(Stored data)

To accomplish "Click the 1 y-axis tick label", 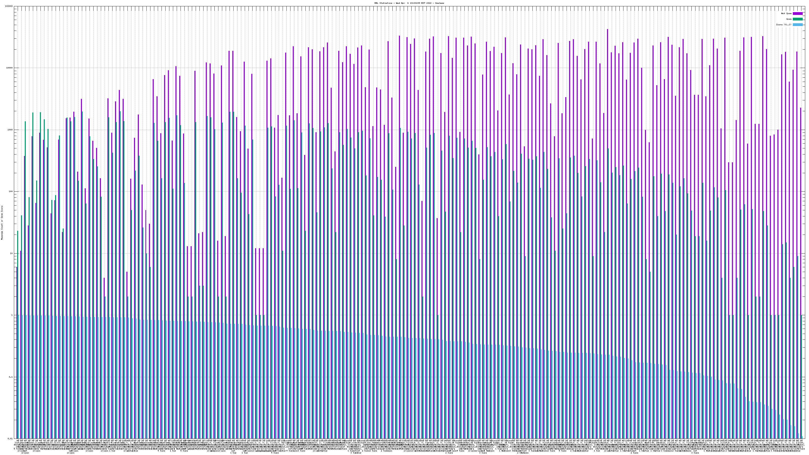I will [12, 315].
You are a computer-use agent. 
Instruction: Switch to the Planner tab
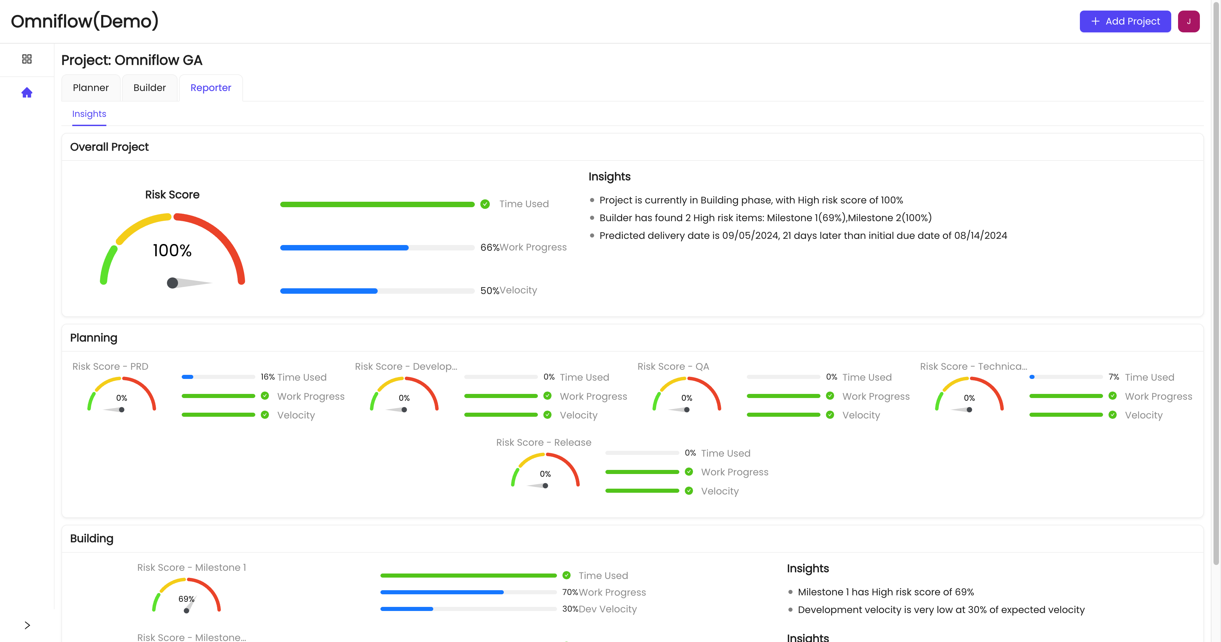coord(91,88)
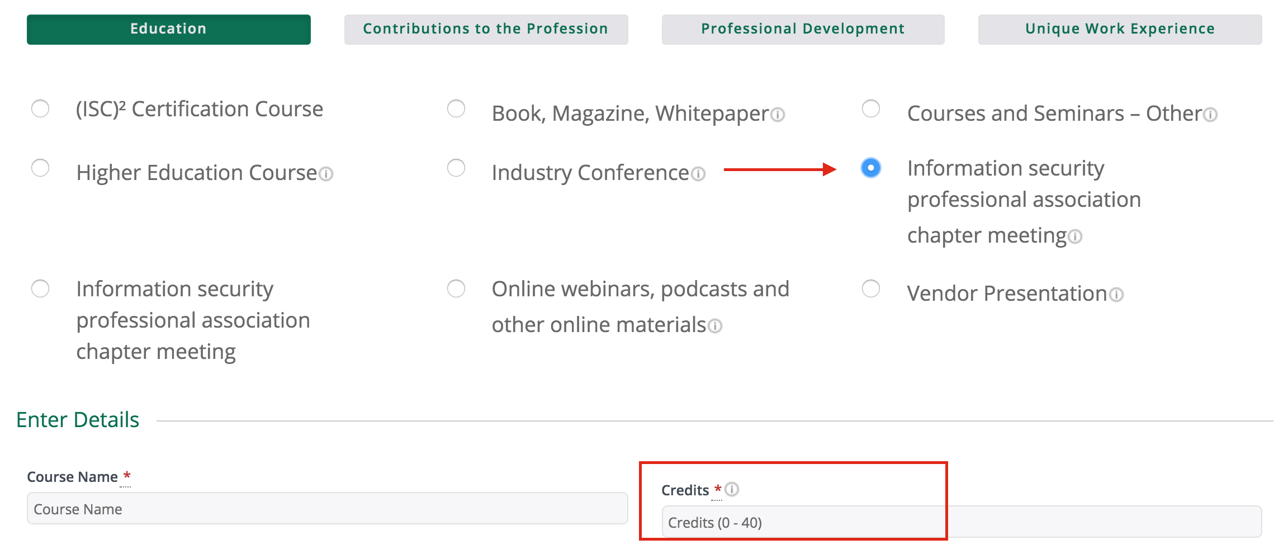The height and width of the screenshot is (549, 1288).
Task: Select the Book, Magazine, Whitepaper option
Action: click(x=456, y=110)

PROBLEM TO WORK ON >> Nothing but the lines from the one containing "You are a computer-use agent." through the last line of the records above should appear, each repeated exactly, with no pictures.

WRITTEN RESPONSE >>
You are a computer-use agent. 
Instruction: Switch to the Planner tab
coord(91,88)
The height and width of the screenshot is (549, 1288).
Task: Select the Book, Magazine, Whitepaper option
Action: click(x=456, y=110)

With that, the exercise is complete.